___ KUTIPAN YANG DIBERIKAN

Amsal 9 : 1 – 18
Sobat Pria Kaum Bapa yang kekasih di dalam Tuhan.
Sejak zaman Israel Kuno, orang-orang begitu mengagungkan hikmat, pengetahuan, pengertian untuk menemukan dan mengartikan berbagai hal, bahkan hal-hal yang sifatnya misteri atau yang tak dapat dijawab oleh manusia biasa. Namun umat Allah sungguh percaya bahwa hikmat yang sejati itu berasal atau bersumber dari Tuhan Allah. Dalam sejarahnya, umat Israel mengenal hikmat itu, sama seperti hikmat yang diberikan Tuhan kepada raja Salomo.
Khususnya dalam bagian Alkitab ini, pengamsal menggambarkan hikmat seperti seorang yang mendirikan rumah yang kokoh dan dapat disaksikan orang yang lewat. Sang “tuan rumah” kemudian menyediakan pesta dan membuka pintunya bagi siapapun yang mau datang. Para pelayannya diminta mengundang orang-orang yang “tak berpengalaman” dan bodoh, artinya orang-orang yang mau belajar untuk memperoleh hikmat. Ia juga memberi nasihat praktis tentang kepada siapa dan bagaimana memberi nasihat. Janganlah memberi nasihat kepada pencemooh dan orang fasik, sebab yang akan diterima hanyalah penolakan dan cemoohan. Sebaliknya, hanya orang bijak dan orang benar yang dapat menerima nasihat dan didikan. Mereka menghargai apa yang dinasihatkan. Jadinya, mereka makin bijak dan pengetahuannya makin bertambah.
Pengamsal juga mengungkap pentingnya mengetahui sumber hikmat yaitu “takut akan Tuhan” dan “mengenal yang Mahakudus adalah pengertian” (Amsal 9:10). Takut akan Tuhan adalah ketakjuban pada kuat kuasa Tuhan yang melahirkan rasa hormat yang mendalam kepada-Nya. Selain penuh kuasa, Tuhan Mahakudus sehingga sudah seharusnya manusia selalu berusaha hidup kudus. Selanjutnya dikatakan bahwa dengan hikmat, umur diperpanjang karena seorang berhikmat akan tahu cara memelihara dan menghargai kehidupan anugerah Tuhan. Pengamsal memastikan ada manfaat langsung maupun tidak langsung yang akan dirasakan seorang yang memiliki hikmat Tuhan. Sebaliknya si pencemooh menanggung akibatnya sendiri. Apa yang ditabur, itulah juga yang akan dituainya.
Sementara hikmat mengundang orang untuk datang padanya, ada ajakan berlawanan yang muncul dari seorang yang digambarkan “Perempuan bebal cerewet, sangat tidak berpengalaman, dan tidak tahu malu”. Ia berada di tempat yang dapat disaksikan banyak orang, artinya ia berada di mana-mana, untuk menggoda orang yang “lurus jalannya” tapi juga orang yang “tidak berakal budi”. Ia pun menggoda: “Air curian manis, dan roti yang dimakan dengan sembunyi-sembunyi lezat rasanya”(Amsal 9:17). Kenyataan ini sering terjadi ketika aksi kejahatan berupa pencurian ataupun pengkhianatan sedang dilakukan, yang dirasakan justru “kenikmatan sesaat”, sebab pada akhirnya semua akan bermuara pada kebinasaan. Apa yang dikira sebagai jalan kebahagiaan ternyata berujung pada kehancuran.

______
___ INFORMASI YANG DIBERIKAN

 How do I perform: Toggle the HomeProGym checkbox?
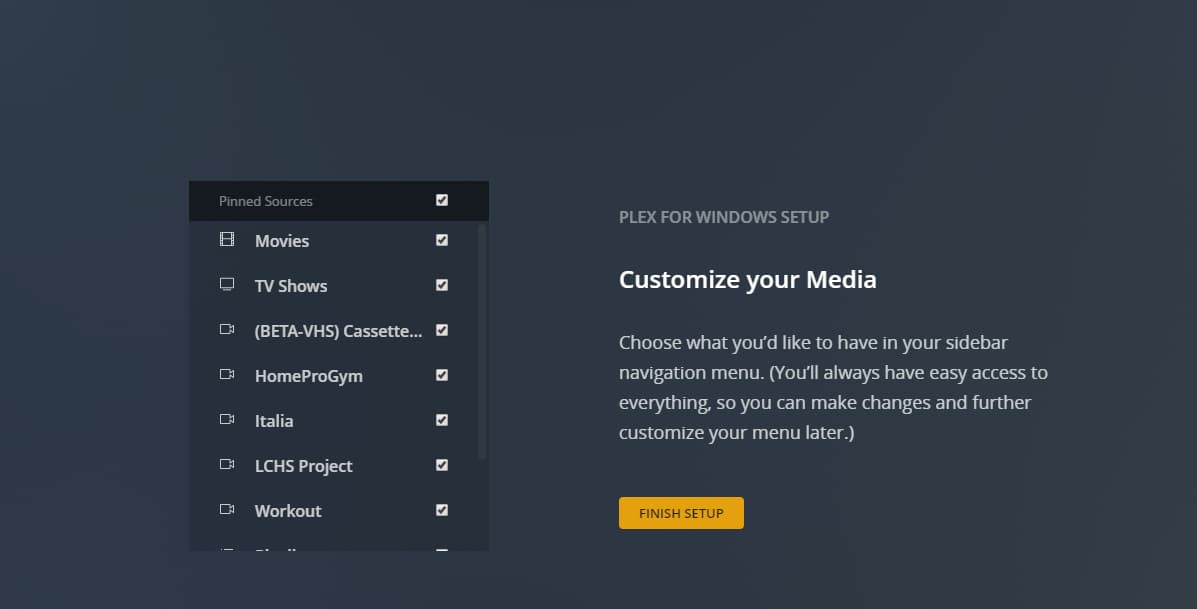(x=442, y=375)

______

# TUGAS DAN LATIHAN:
1. Dalam renungan tentang Amsal 9, dari mana umat Allah percaya hikmat yang sejati berasal?
2. Salin kembali bagian renungan Amsal 9 yang dibuka dengan kata-kata "Sementara hikmat mengundang" dan ditutup dengan "berujung pada kehancuran.", tetapi ubah sebutan "Perempuan bebal" menjadi "Wanita bodoh".
3. Tuliskan kelanjutan renungan tentang Amsal 9 ini, dimulai sesudah kalimat terakhirnya.
Materi tersebut tidak berperan dalam pengerjaan ini.

# HASIL LATIHAN:
1. Hikmat yang sejati berasal atau bersumber dari Tuhan Allah.

2.
Sementara hikmat mengundang orang untuk datang padanya, ada ajakan berlawanan yang muncul dari seorang yang digambarkan “Wanita bodoh cerewet, sangat tidak berpengalaman, dan tidak tahu malu”. Ia berada di tempat yang dapat disaksikan banyak orang, artinya ia berada di mana-mana, untuk menggoda orang yang “lurus jalannya” tapi juga orang yang “tidak berakal budi”. Ia pun menggoda: “Air curian manis, dan roti yang dimakan dengan sembunyi-sembunyi lezat rasanya”(Amsal 9:17). Kenyataan ini sering terjadi ketika aksi kejahatan berupa pencurian ataupun pengkhianatan sedang dilakukan, yang dirasakan justru “kenikmatan sesaat”, sebab pada akhirnya semua akan bermuara pada kebinasaan. Apa yang dikira sebagai jalan kebahagiaan ternyata berujung pada kehancuran.

3.
Sobat Pria Kaum Bapa yang kekasih.
Kita sedang berada di bulan Pekabaran Injil dan Pendidikan Kristen dan secara khusus pada minggu ini dituntun oleh tema: Hikmat Yang Membangun. Bacaan Amsal 9:1-18 menjadi dasar alkitabiah bagi kita untuk selalu menyadari dan memaknai bahwa betapa pentingnya hikmat dalam semangat mengembangkan pendidikan dan penginjilan serta ber-pengucapan syukur yang sesuai kehendak firman supaya dapat menjadi sarana kesaksian Gereja. Kita akui bersama aspek Bersaksi atau “Marturia” yang di dalamnya ada penginjilan dan pendidikan menjadi tugas yang tidak bisa disepelekan. Gereja, di dalamnya GMIM, khususnya warga Pria/Kaum Bapa, dipanggil untuk menyatakan secara konkrit penguatan pendidikan di tengah keluarga, masyarakat dan bangsa. Di sini kita diajak mempersiapkan anak-anak kita, generasi muda, supaya makin siap berhadapan dengan tantangan zaman yang sangat mungkin menyeret kehidupan mereka pada hal-hal negatif dan tidak produktif.
Jadikanlah keluarga kita basis menumbuhkan hikmat dan pendidikan. Berilah mereka nasihat-nasihat praktis yang berguna dalam hidup sehari-hari. Kita menggali nilai-nilai kejujuran, keadilan, kebenaran sertai nilai-nilai kerja keras, kesederhanaan, ketabahan, kesabaran, pantang menyerah, untuk dimiliki anak-anak kita. Di atas semuanya itu, kita terus menuntun mereka supaya selalu “takut akan Tuhan”, selalu belajar dan mau mengenal Dia, antara lain melalui keaktivan dalam kegiatan ibadah-ibadah di jemaat. Dan tak ada jalan lain, selaku orang tua, jadilah teladan nyata bagi mereka. Inilah bentuk dari penginjilan keluarga yang efektif.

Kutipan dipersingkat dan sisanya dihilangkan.